### [DATA LISTING]
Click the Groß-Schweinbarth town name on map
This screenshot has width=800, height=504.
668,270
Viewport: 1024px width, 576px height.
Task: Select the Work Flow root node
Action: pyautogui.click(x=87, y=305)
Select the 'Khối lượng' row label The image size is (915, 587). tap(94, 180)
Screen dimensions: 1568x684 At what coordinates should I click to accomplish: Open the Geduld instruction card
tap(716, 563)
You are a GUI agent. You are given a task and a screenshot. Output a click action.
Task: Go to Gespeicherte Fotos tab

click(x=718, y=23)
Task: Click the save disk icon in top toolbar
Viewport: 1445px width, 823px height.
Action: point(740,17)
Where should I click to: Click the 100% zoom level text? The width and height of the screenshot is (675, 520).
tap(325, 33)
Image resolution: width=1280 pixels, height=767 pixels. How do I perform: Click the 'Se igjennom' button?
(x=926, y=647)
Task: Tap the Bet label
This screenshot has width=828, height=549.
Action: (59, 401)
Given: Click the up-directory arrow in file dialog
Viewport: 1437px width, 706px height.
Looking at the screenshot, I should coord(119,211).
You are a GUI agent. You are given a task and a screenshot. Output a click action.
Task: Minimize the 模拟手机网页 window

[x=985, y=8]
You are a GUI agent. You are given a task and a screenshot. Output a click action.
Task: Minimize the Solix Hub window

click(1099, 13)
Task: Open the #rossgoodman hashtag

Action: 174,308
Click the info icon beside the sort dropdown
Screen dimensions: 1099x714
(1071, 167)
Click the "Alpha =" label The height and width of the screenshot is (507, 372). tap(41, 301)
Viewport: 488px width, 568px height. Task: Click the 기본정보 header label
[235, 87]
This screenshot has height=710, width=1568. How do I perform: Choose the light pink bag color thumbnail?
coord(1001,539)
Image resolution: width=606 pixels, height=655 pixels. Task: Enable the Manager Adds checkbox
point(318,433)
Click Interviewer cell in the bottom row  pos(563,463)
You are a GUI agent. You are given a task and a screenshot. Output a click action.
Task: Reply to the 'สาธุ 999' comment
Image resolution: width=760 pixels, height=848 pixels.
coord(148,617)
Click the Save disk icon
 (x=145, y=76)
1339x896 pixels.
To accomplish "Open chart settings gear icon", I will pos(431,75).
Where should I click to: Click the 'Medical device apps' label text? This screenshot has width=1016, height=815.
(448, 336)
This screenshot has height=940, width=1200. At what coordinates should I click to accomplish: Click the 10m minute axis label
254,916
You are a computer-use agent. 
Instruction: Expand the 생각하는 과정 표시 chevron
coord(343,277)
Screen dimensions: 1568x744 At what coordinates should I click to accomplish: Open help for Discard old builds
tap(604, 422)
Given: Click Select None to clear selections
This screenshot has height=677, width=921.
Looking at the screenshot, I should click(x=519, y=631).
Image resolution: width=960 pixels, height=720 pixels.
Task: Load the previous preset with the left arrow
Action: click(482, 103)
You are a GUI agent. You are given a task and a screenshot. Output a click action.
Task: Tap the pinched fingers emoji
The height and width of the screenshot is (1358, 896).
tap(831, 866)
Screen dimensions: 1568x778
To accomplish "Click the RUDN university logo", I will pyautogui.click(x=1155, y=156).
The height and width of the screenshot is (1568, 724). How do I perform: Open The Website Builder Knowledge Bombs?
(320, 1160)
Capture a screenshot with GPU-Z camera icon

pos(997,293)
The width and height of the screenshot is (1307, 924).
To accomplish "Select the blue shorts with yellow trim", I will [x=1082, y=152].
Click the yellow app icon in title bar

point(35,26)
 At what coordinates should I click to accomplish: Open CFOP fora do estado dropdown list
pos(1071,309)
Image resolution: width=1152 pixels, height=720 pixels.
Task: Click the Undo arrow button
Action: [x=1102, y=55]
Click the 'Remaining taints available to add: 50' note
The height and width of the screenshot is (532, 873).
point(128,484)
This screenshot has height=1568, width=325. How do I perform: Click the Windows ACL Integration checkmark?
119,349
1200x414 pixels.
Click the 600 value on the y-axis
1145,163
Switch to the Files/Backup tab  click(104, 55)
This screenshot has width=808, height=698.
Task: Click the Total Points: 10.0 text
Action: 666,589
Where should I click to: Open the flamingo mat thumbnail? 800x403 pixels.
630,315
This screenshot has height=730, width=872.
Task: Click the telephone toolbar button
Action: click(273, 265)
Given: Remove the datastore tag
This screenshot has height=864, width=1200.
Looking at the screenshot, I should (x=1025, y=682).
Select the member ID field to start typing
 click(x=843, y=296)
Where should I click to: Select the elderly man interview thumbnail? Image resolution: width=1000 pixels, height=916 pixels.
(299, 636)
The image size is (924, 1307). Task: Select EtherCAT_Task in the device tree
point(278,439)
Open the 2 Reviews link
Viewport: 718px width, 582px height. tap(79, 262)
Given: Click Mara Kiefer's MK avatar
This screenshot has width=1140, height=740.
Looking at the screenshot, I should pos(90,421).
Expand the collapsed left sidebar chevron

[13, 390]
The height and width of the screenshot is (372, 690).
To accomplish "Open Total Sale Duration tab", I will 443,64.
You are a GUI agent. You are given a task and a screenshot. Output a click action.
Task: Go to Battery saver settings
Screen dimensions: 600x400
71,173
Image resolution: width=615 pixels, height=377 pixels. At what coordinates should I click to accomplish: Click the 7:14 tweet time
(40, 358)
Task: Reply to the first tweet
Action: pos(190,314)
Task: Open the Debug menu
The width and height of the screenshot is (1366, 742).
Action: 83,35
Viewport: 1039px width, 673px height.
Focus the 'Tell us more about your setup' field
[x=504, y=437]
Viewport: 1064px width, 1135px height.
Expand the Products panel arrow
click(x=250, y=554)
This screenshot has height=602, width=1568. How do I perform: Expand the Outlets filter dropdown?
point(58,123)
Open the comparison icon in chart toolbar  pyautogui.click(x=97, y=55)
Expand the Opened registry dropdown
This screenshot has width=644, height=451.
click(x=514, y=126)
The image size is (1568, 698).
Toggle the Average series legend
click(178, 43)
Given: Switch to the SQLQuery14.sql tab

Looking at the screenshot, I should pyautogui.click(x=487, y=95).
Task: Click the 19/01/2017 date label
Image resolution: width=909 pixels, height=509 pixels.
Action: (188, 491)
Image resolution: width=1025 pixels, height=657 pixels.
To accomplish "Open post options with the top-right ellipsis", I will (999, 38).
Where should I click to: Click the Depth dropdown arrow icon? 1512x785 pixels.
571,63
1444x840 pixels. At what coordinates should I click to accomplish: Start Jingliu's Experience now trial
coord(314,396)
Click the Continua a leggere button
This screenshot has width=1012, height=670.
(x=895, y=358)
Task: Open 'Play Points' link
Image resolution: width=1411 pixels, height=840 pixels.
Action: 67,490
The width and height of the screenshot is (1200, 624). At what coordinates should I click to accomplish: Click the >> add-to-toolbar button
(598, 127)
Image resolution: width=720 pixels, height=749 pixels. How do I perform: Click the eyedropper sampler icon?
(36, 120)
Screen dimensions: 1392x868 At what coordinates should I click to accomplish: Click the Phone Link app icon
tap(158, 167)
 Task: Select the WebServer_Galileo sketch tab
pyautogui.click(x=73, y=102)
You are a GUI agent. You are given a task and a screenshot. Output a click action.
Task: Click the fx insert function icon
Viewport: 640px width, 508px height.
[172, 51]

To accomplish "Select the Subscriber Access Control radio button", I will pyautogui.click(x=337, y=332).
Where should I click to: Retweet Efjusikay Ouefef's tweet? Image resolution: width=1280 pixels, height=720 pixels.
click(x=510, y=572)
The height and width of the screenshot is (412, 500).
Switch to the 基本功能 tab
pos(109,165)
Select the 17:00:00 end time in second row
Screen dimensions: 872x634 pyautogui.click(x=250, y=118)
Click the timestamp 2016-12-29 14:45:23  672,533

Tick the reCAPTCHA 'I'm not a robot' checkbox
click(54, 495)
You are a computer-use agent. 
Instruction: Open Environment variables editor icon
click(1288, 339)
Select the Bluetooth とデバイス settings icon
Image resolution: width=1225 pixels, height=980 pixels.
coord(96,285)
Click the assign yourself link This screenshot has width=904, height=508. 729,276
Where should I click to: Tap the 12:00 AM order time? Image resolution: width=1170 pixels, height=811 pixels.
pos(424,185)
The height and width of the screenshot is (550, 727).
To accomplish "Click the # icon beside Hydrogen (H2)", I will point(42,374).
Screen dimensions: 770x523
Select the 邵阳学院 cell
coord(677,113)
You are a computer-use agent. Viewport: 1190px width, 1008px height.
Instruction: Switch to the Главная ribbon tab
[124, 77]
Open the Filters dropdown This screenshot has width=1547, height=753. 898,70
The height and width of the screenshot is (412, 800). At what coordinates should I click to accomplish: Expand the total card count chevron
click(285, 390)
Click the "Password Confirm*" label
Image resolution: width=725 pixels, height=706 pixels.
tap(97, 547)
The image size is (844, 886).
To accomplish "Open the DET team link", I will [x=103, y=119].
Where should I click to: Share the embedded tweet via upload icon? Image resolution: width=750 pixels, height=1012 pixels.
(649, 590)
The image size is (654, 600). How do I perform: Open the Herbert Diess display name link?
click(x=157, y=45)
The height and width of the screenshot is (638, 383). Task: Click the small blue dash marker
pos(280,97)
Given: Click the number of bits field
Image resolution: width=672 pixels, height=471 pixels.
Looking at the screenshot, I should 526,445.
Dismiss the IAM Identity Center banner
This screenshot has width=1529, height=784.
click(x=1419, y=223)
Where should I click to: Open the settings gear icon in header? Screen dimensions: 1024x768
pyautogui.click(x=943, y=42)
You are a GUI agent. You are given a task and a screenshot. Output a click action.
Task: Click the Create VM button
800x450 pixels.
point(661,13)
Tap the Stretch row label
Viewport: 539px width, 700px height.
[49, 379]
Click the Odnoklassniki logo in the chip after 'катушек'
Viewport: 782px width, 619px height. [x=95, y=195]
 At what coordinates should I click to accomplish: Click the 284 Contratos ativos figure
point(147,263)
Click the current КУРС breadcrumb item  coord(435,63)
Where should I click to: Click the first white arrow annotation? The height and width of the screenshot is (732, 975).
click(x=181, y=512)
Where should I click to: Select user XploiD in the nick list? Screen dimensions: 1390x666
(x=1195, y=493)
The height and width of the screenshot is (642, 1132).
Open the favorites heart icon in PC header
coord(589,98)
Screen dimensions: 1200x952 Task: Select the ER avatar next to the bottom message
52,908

### [TASK BRIEF]
When the line with "Task: Reply to the 'สาธุ 999' comment" is reached in the data above, start copying there, and copy each line exactly until the line with "Screen dimensions: 1568x778" has been copied; copy nothing else.

### [RESPONSE TO THIS EXERCISE]
Task: Reply to the 'สาธุ 999' comment
Image resolution: width=760 pixels, height=848 pixels.
coord(148,617)
Click the Save disk icon
 (x=145, y=76)
1339x896 pixels.
To accomplish "Open chart settings gear icon", I will pos(431,75).
Where should I click to: Click the 'Medical device apps' label text? This screenshot has width=1016, height=815.
(448, 336)
This screenshot has height=940, width=1200. At what coordinates should I click to accomplish: Click the 10m minute axis label
254,916
You are a computer-use agent. 
Instruction: Expand the 생각하는 과정 표시 chevron
coord(343,277)
Screen dimensions: 1568x744 At what coordinates should I click to accomplish: Open help for Discard old builds
tap(604, 422)
Given: Click Select None to clear selections
This screenshot has height=677, width=921.
Looking at the screenshot, I should click(x=519, y=631).
Image resolution: width=960 pixels, height=720 pixels.
Task: Load the previous preset with the left arrow
Action: click(482, 103)
You are a GUI agent. You are given a task and a screenshot. Output a click action.
Task: Tap the pinched fingers emoji
The height and width of the screenshot is (1358, 896).
tap(831, 866)
Screen dimensions: 1568x778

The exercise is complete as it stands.